Count the lines in the entries below that contain the string "home", treating uppercase and lowercase as different, and reply with the number alone.
[start of Data for this exercise]
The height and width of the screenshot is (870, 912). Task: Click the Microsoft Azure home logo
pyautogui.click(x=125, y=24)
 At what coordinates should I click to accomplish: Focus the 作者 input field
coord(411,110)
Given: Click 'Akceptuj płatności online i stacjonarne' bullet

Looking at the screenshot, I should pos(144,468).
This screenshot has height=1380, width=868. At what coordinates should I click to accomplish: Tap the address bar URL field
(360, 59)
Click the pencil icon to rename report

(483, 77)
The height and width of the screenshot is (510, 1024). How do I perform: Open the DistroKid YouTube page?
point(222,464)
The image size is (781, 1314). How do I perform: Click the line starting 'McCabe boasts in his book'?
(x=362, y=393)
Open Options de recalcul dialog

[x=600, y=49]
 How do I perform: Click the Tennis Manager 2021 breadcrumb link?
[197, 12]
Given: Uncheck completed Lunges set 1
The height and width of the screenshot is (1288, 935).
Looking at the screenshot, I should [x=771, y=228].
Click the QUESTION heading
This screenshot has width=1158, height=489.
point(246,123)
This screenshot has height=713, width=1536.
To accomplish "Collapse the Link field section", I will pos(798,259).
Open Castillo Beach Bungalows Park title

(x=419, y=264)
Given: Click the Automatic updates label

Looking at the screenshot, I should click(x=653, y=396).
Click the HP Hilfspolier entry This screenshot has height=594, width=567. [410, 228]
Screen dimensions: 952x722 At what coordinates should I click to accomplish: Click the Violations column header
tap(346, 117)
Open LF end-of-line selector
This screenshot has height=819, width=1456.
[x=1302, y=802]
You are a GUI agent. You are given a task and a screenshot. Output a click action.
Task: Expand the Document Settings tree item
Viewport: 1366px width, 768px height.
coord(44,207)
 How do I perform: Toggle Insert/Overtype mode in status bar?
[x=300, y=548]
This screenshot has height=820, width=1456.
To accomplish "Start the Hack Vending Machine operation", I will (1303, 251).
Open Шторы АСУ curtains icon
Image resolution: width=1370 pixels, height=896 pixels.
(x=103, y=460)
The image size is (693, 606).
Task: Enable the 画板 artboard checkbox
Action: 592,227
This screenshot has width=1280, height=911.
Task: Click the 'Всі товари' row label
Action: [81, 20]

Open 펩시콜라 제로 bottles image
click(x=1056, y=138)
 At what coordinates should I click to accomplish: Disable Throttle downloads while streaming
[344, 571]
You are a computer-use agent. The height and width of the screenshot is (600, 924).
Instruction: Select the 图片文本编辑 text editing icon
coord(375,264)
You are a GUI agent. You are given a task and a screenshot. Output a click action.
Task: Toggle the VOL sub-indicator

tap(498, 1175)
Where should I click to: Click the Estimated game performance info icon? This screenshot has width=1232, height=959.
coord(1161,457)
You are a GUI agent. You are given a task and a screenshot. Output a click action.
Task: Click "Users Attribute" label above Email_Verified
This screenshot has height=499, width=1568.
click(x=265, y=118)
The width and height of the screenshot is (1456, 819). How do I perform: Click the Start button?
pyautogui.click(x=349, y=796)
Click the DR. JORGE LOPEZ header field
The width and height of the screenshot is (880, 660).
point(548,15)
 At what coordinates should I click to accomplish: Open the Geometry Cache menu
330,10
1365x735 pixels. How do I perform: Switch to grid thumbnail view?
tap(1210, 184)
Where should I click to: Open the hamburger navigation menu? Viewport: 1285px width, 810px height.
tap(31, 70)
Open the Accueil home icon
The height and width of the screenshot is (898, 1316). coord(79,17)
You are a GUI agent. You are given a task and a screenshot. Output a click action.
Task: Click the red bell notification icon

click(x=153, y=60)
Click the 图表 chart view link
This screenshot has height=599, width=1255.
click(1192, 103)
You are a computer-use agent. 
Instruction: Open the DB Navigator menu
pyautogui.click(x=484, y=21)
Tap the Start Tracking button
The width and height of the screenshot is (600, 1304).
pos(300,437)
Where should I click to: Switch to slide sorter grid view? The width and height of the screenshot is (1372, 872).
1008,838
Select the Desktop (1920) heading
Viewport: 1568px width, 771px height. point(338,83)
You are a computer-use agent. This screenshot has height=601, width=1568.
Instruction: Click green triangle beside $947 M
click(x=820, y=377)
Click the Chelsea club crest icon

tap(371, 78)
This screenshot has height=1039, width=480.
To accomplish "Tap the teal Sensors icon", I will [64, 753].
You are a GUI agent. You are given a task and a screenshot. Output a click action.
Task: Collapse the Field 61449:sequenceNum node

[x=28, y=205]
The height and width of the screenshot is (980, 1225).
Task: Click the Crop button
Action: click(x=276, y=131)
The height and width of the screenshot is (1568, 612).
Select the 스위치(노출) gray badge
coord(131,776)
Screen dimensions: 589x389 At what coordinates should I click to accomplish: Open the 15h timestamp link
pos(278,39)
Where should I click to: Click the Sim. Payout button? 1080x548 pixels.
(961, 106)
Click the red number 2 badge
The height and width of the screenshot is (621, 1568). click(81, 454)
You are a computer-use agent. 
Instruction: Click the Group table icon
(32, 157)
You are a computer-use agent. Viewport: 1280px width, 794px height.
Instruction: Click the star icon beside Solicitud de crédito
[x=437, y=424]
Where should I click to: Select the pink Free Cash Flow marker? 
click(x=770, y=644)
[end of Data for this exercise]
■ **Reply to the exercise**: 2